Republican U.S. Sen. Cindy Hyde-Smith is seeking a full six-year term, and she is unopposed for the GOP nomination. She was appointed to serve temporarily in the Senate in early 2018 when longtime Republican Sen. Thad Cochran retired. Hyde-Smith won a special election in November 2018 to complete the six-year term Cochran started.

Three candidates are seeking the Democratic nomination this year.

Mike Espy is a former Mississippi congressman and served as U.S. agriculture secretary in the mid-1990s when Bill Clinton was president. Espy lost to Hyde-Smith in the hard-fought 2018 special election. He has raised the most money among the Democrats running for the seat this year.
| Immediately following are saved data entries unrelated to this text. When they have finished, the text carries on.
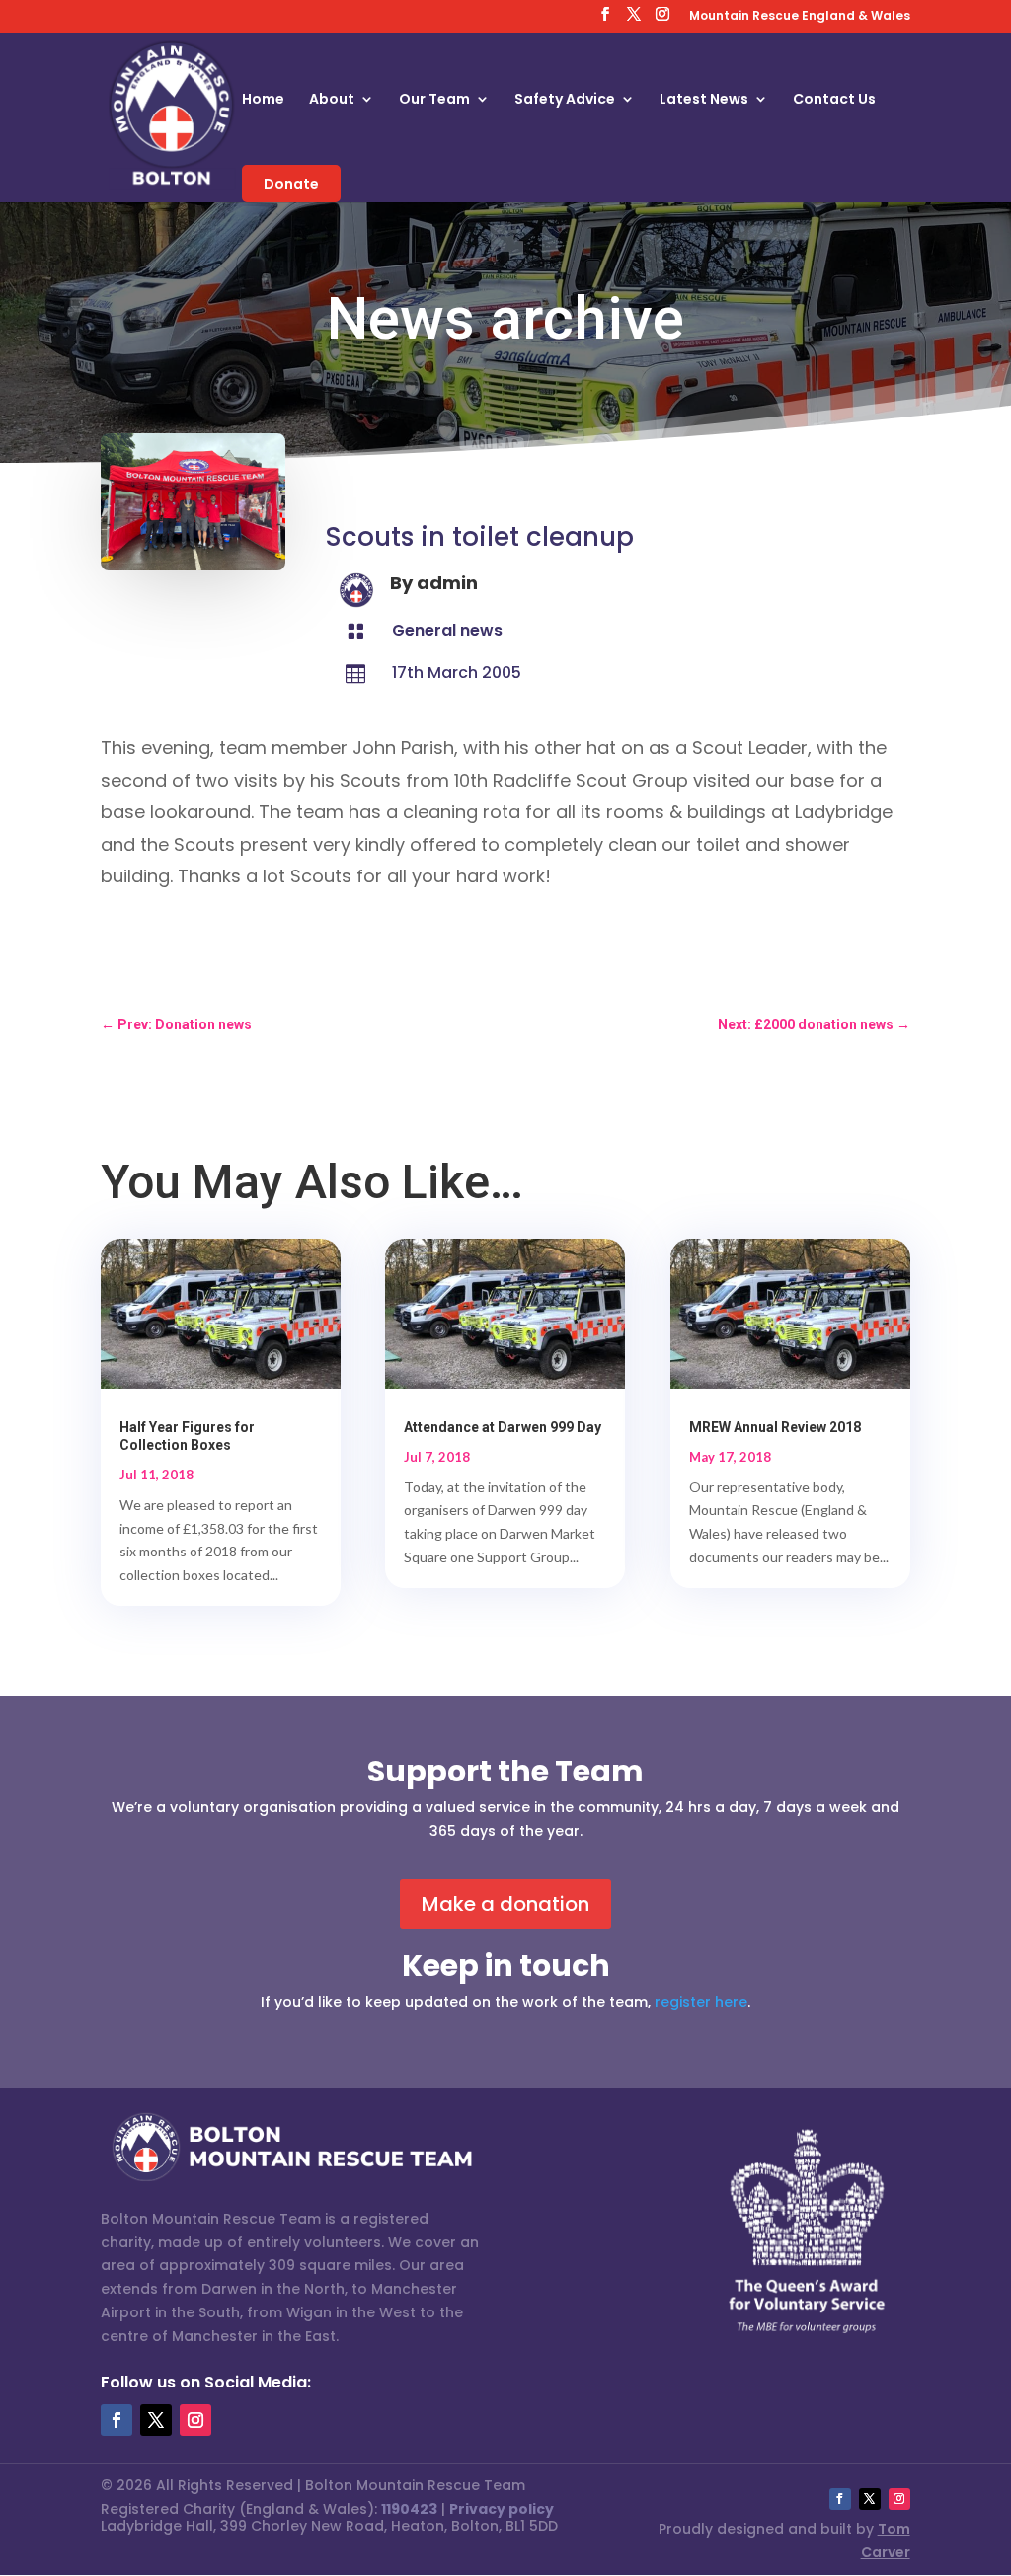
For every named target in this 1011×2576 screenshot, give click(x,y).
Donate (291, 183)
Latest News (704, 100)
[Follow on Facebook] (116, 2420)
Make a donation (505, 1904)
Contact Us (834, 100)
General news (447, 630)
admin (447, 582)
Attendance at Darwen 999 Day (502, 1427)
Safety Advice (564, 100)
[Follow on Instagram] (195, 2420)
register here (701, 2001)
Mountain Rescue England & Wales (799, 17)
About (331, 100)
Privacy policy (501, 2509)
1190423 (409, 2509)
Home (263, 100)
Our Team (434, 100)
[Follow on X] (156, 2420)
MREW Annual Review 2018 (775, 1427)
Tobey Bernard Bartee is a former military intelligence officer who was eliminated in the first round of voting in the 2018 special election for Senate.
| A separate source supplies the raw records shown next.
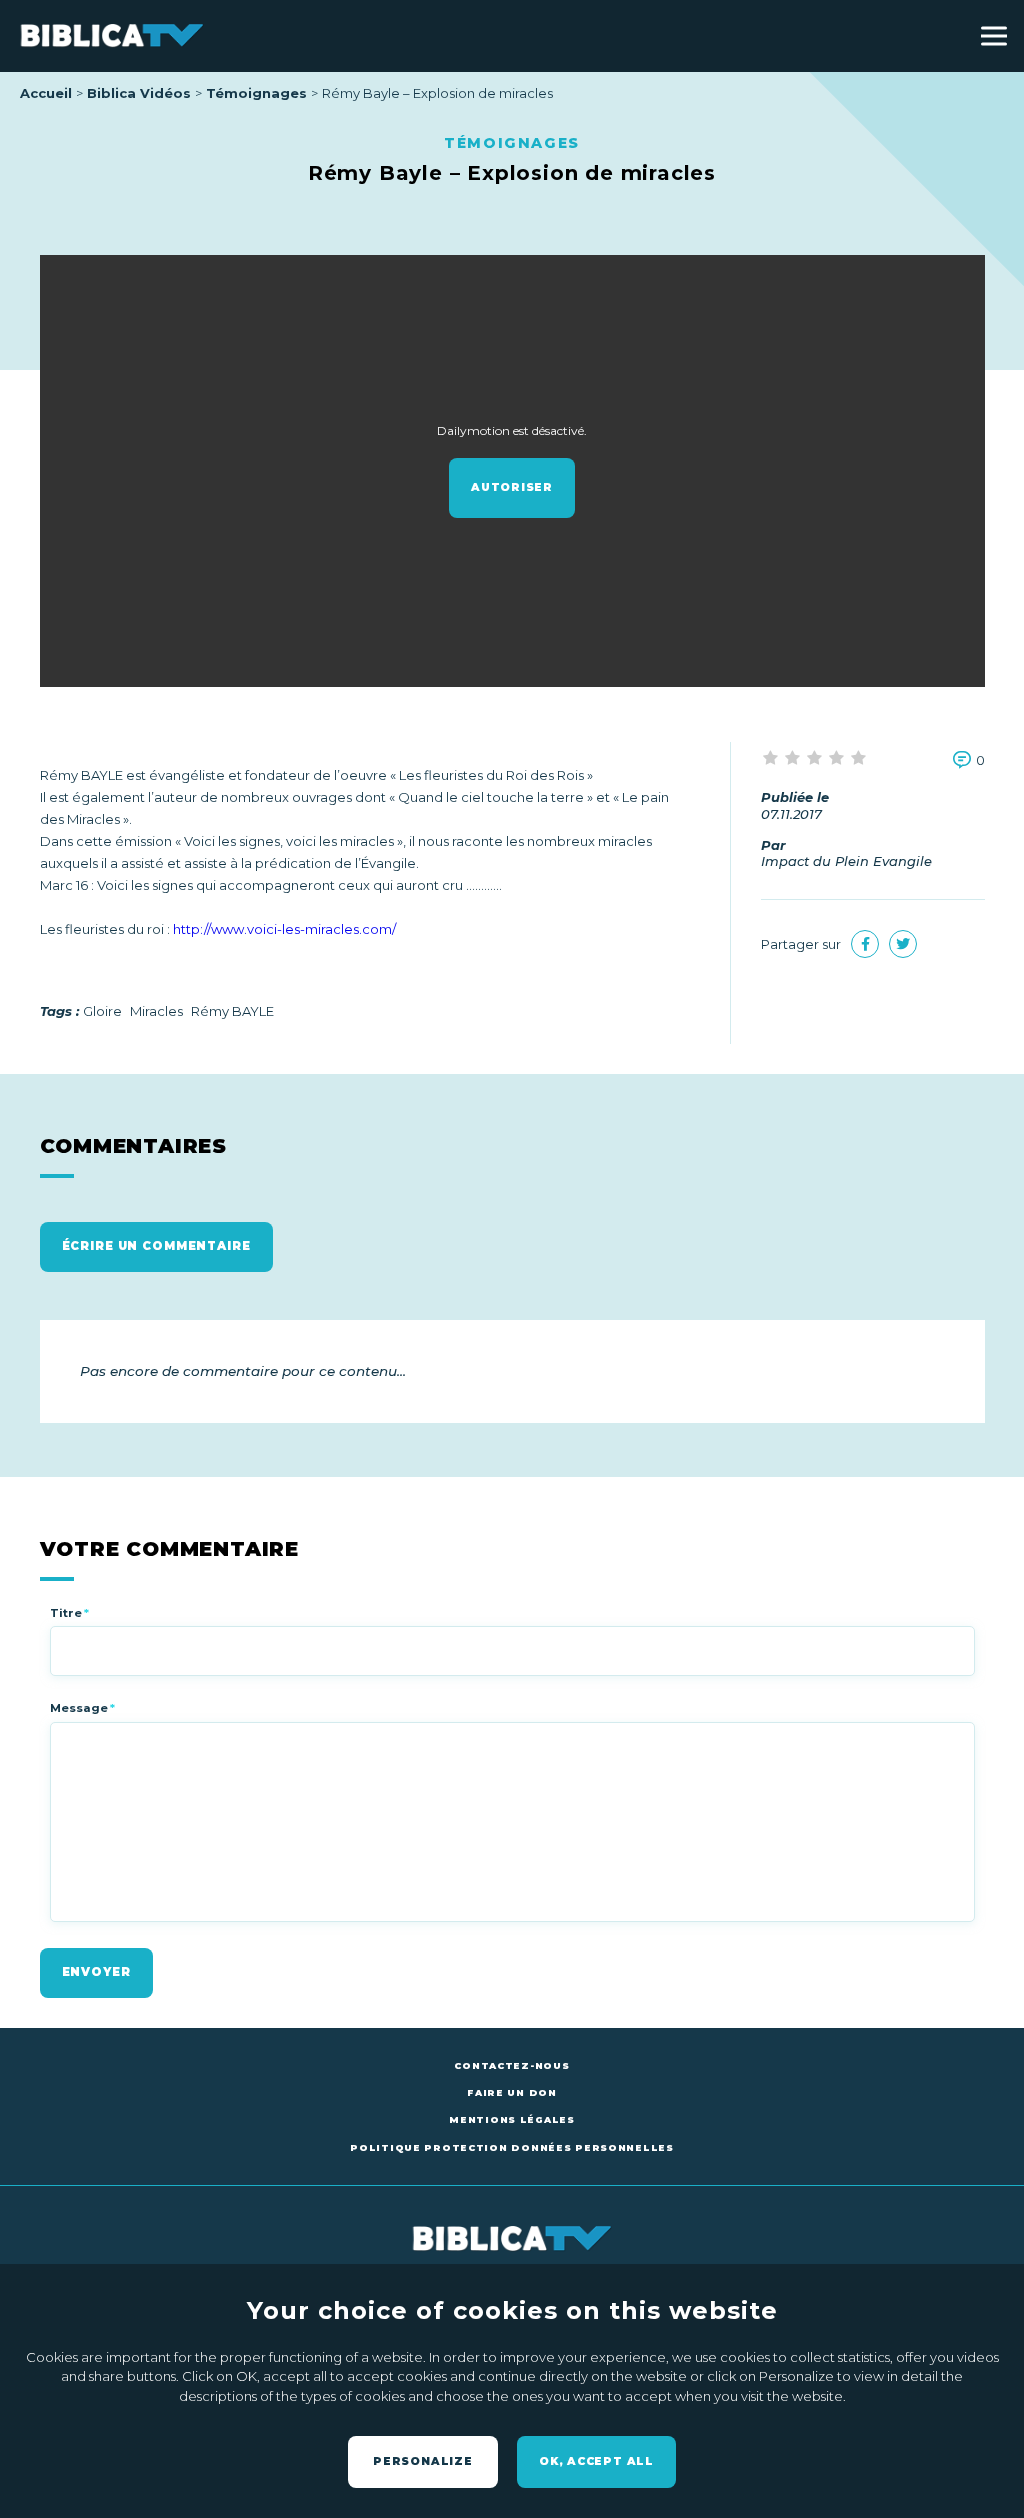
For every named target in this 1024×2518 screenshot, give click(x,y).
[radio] (772, 759)
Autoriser (512, 487)
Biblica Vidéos (139, 93)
Jensen Bohren has been a teacher, and he unsuccessfully challenged Republican U.S. Sen. Roger Wicker in 2018.

U.S. HOUSE — 1ST DISTRICT

Republican U.S. Rep. Trent Kelly is unopposed for his party’s nomination. He has been in the House since winning a 2015 special election in north Mississippi’s 1st District.
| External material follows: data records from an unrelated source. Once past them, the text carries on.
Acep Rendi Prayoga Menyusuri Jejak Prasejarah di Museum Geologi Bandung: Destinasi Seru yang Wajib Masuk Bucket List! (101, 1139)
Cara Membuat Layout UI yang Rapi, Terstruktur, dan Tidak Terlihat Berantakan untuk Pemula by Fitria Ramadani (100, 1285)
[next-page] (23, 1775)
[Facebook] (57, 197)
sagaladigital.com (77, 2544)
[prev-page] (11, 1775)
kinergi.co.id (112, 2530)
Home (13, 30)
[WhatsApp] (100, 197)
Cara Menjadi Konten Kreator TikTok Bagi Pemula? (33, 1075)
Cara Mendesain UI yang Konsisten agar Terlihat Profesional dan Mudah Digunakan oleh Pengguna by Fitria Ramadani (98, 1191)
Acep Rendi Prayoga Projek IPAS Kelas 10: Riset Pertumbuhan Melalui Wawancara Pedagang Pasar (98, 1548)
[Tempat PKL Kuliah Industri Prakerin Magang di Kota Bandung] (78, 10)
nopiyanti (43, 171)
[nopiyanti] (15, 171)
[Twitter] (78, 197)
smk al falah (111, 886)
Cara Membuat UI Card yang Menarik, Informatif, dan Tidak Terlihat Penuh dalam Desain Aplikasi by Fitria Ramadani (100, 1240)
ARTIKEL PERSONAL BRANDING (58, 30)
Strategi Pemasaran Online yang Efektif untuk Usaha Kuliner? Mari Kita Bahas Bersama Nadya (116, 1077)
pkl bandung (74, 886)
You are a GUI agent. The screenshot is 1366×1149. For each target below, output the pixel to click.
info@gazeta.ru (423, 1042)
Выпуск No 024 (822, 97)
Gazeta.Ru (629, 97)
Antonia Eliason, a University of Mississippi law professor, is unopposed for the Democratic nomination.

U.S. HOUSE — 2ND DISTRICT

Democratic U.S. Rep. Bennie Thompson faces one challenger in his party’s primary, Sonia Rathburn.

Thompson has been in the House since winning a 1993 special election, in the 2nd District, which stretches along the Mississippi River, through the Delta and into Jackson. He is chairman of the Homeland Security Committee.

Rathburn owns a chiropractic business.

Three candidates are running in the Republican primary. Thomas L. Carey is a retired realtor who ran unsuccessfully for U.S. Senate in 2014. Brian Flowers is a military veteran who works at Grand Gulf Nuclear Station. B.C. Hammond is a volunteer firefighter and has run unsuccessfully for state legislative seats.

U.S. HOUSE — 3RD DISTRICT

Republican U.S. Rep. Michael Guest faces one challenger in his party’s primary, James Tulp.

Guest was first elected to the House in 2018 in the 3rd District in the central part of the state. Tulp hosts a talk show on a Jackson radio station.

Two candidates are running in the Democratic primary. Dorothy “Dot” Benford has run unsuccessfully for several offices. Katelyn Lee is a first-time candidate who advocates universal healthcare and expansion of public housing.

U.S. HOUSE — 4TH DISTRICT

Republican U.S. Rep. Steven Palazzo faces three challengers in his party’s primary, Carl Boyanton, Robert L. Deming III and Samuel Hickman.

Palazzo was first elected to the House in 2010 in south Mississippi’s 4th District. Boyanton has run a produce business. Deming is a Biloxi City Council member. Hickman has worked for U.S. Rep. Trent Kelly.

No Democrats are running in the 4th District.